## About this task
Copy out the lines beginning at the one with "Click the Type field label" and ending at the last line of the data, both included; pictures stay out.

Source records
━━━━━━━━━━━━━━━━━━━━

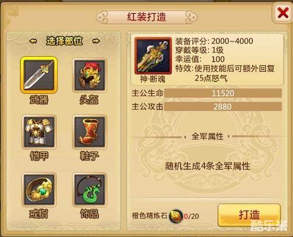The width and height of the screenshot is (293, 237).
Task: Pick the 饰品 jade pendant icon
Action: pos(90,189)
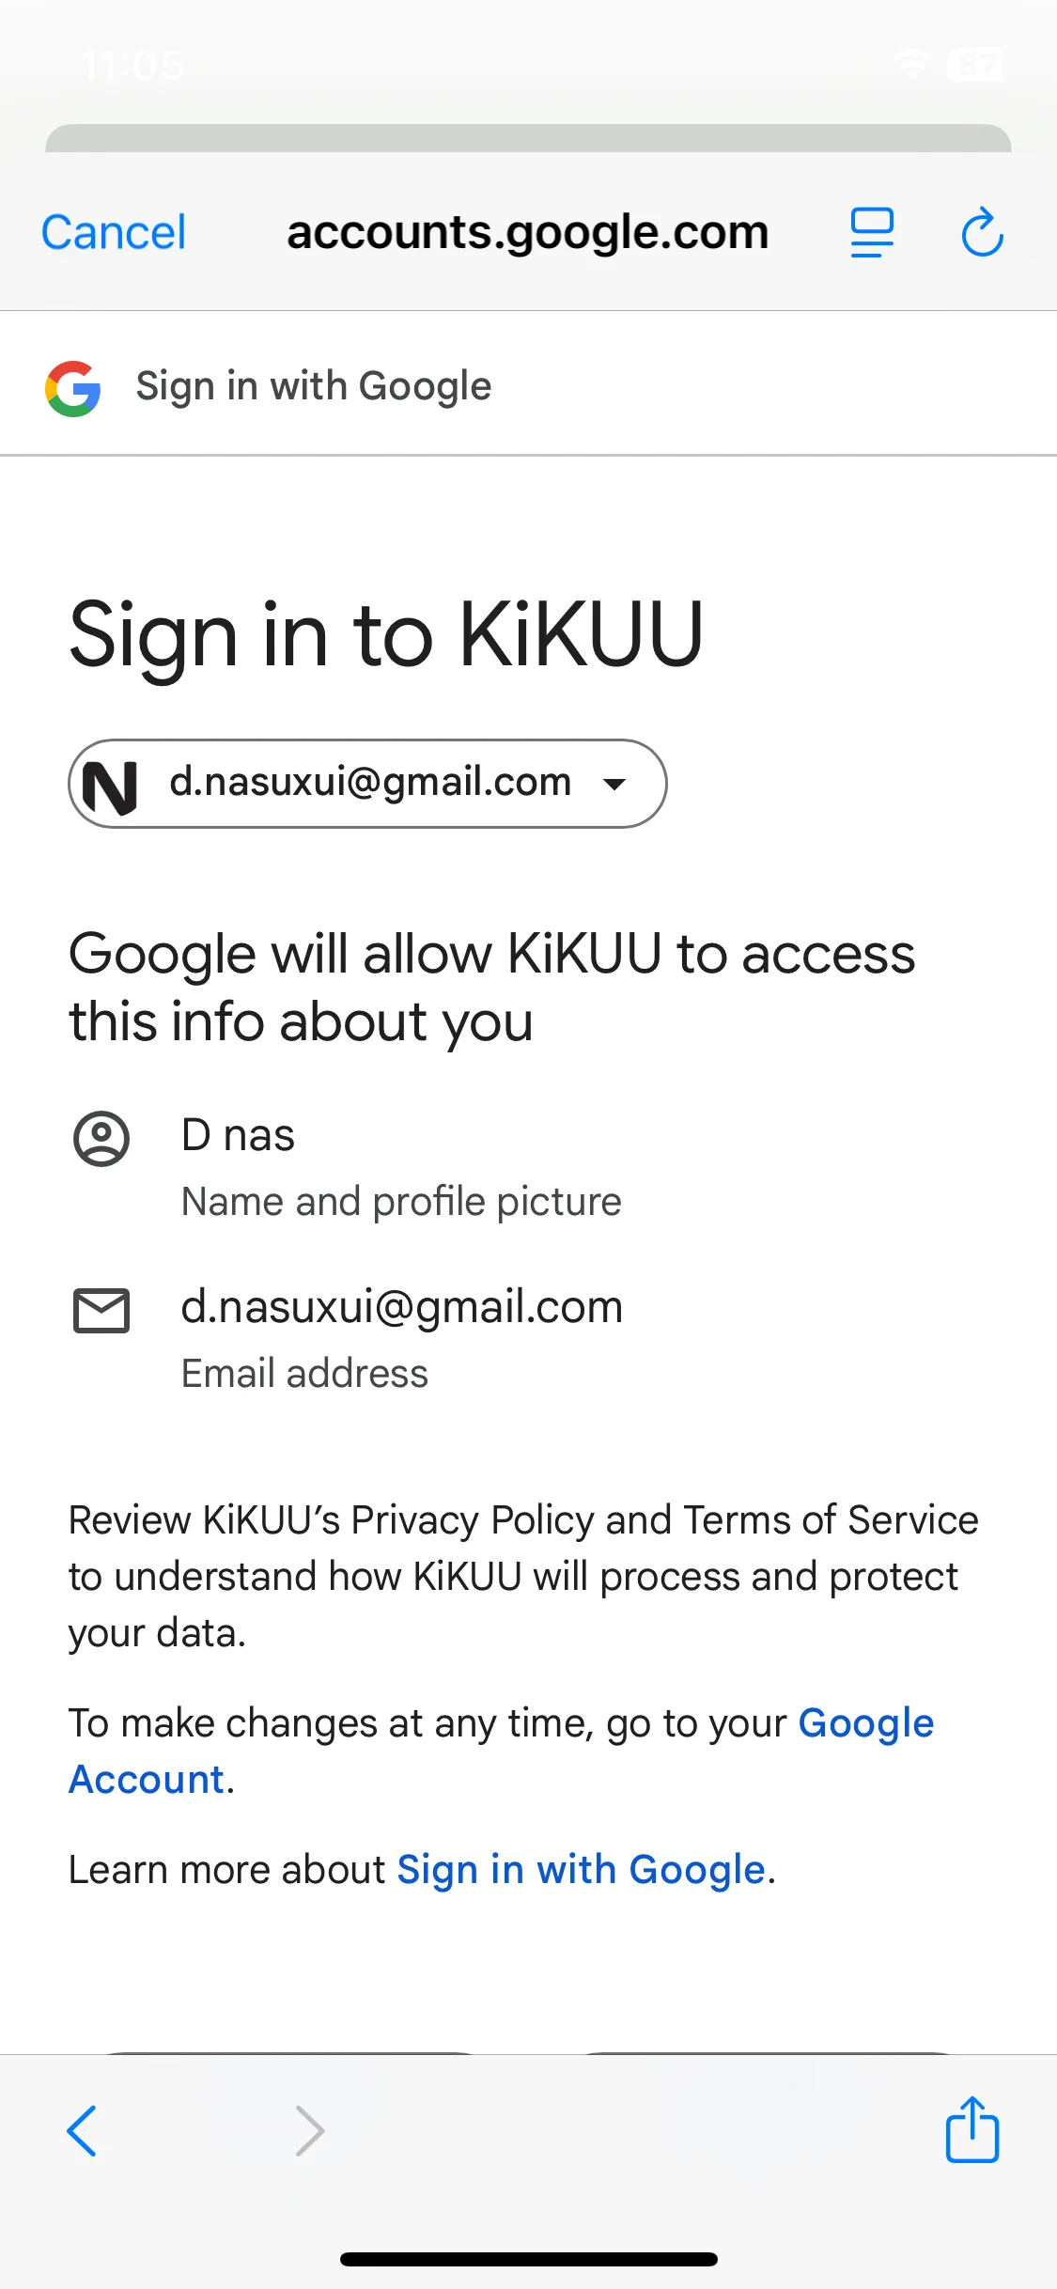Go forward with the right chevron

coord(309,2130)
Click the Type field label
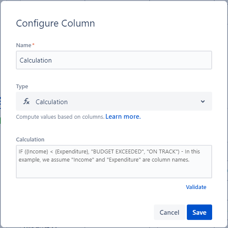Viewport: 228px width, 228px height. (22, 87)
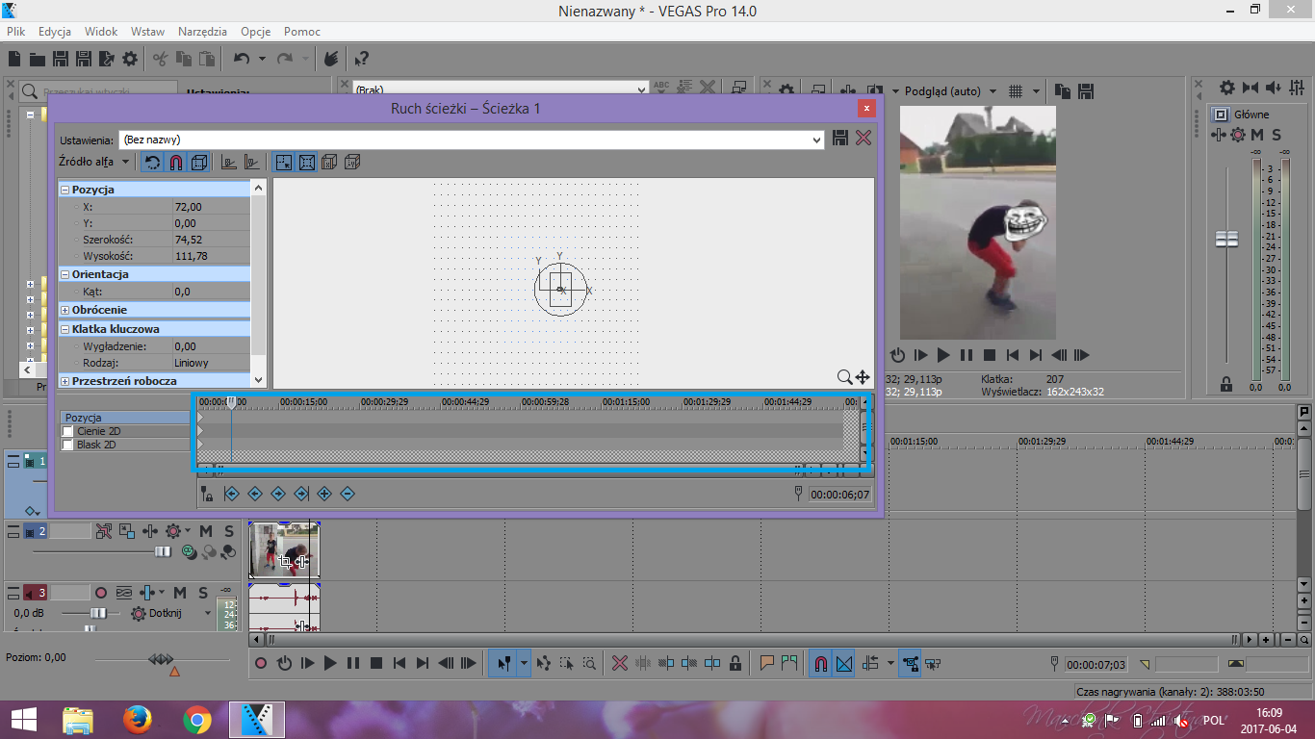
Task: Jump to the first keyframe button
Action: coord(231,494)
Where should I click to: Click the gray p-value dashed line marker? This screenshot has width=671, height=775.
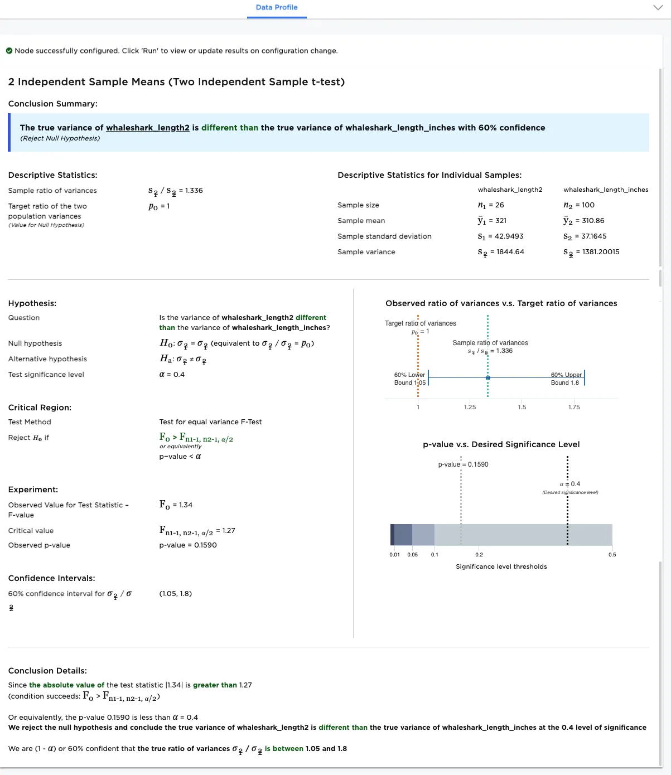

━━━━━━━━━━━━━━━━━━━━

## Response to this exercise
Click the Type field label
Viewport: 228px width, 228px height. (22, 87)
Task: Jump to the first keyframe button
Action: coord(231,494)
Where should I click to: Click the gray p-value dashed line marker? This screenshot has width=671, height=775.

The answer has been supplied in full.